§ **Data listing**
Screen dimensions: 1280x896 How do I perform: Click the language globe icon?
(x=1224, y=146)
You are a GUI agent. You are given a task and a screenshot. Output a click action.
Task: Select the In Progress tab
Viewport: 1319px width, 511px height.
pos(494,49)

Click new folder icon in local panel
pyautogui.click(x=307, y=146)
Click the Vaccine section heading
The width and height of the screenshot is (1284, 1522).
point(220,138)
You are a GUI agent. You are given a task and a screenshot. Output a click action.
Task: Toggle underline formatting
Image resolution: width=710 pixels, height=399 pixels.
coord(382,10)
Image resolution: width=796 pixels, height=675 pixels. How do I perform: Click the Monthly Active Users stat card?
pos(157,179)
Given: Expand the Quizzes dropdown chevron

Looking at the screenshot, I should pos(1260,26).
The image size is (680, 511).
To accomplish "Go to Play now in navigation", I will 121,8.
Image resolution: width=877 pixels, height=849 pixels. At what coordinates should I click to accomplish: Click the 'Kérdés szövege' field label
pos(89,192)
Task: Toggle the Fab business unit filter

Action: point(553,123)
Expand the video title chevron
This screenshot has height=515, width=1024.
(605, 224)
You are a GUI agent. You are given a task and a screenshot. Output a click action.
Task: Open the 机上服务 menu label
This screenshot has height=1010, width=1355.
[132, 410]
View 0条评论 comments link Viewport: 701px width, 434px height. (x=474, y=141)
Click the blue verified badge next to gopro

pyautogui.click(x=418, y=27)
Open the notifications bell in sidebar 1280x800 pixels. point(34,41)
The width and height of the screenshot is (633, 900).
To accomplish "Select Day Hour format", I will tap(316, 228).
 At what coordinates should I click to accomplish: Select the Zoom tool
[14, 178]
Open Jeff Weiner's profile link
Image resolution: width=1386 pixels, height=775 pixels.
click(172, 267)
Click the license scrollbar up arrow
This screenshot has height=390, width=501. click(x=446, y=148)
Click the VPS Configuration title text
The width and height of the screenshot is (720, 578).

§ **Work to complete**
The records above are to be repeated in full, word for word.

§ **Completed task**
Screen dimensions: 1280x896 How do I perform: Click the language globe icon?
(x=1224, y=146)
You are a GUI agent. You are given a task and a screenshot. Output a click action.
Task: Select the In Progress tab
Viewport: 1319px width, 511px height.
pos(494,49)

Click new folder icon in local panel
pyautogui.click(x=307, y=146)
Click the Vaccine section heading
The width and height of the screenshot is (1284, 1522).
point(220,138)
You are a GUI agent. You are given a task and a screenshot. Output a click action.
Task: Toggle underline formatting
Image resolution: width=710 pixels, height=399 pixels.
coord(382,10)
Image resolution: width=796 pixels, height=675 pixels. How do I perform: Click the Monthly Active Users stat card?
pos(157,179)
Given: Expand the Quizzes dropdown chevron

Looking at the screenshot, I should pos(1260,26).
The image size is (680, 511).
To accomplish "Go to Play now in navigation", I will 121,8.
Image resolution: width=877 pixels, height=849 pixels. At what coordinates should I click to accomplish: Click the 'Kérdés szövege' field label
pos(89,192)
Task: Toggle the Fab business unit filter

Action: point(553,123)
Expand the video title chevron
This screenshot has height=515, width=1024.
(605, 224)
You are a GUI agent. You are given a task and a screenshot. Output a click action.
Task: Open the 机上服务 menu label
This screenshot has height=1010, width=1355.
[132, 410]
View 0条评论 comments link Viewport: 701px width, 434px height. (x=474, y=141)
Click the blue verified badge next to gopro

pyautogui.click(x=418, y=27)
Open the notifications bell in sidebar 1280x800 pixels. point(34,41)
The width and height of the screenshot is (633, 900).
To accomplish "Select Day Hour format", I will tap(316, 228).
 At what coordinates should I click to accomplish: Select the Zoom tool
[14, 178]
Open Jeff Weiner's profile link
Image resolution: width=1386 pixels, height=775 pixels.
click(172, 267)
Click the license scrollbar up arrow
This screenshot has height=390, width=501. click(x=446, y=148)
Click the VPS Configuration title text
The width and height of the screenshot is (720, 578).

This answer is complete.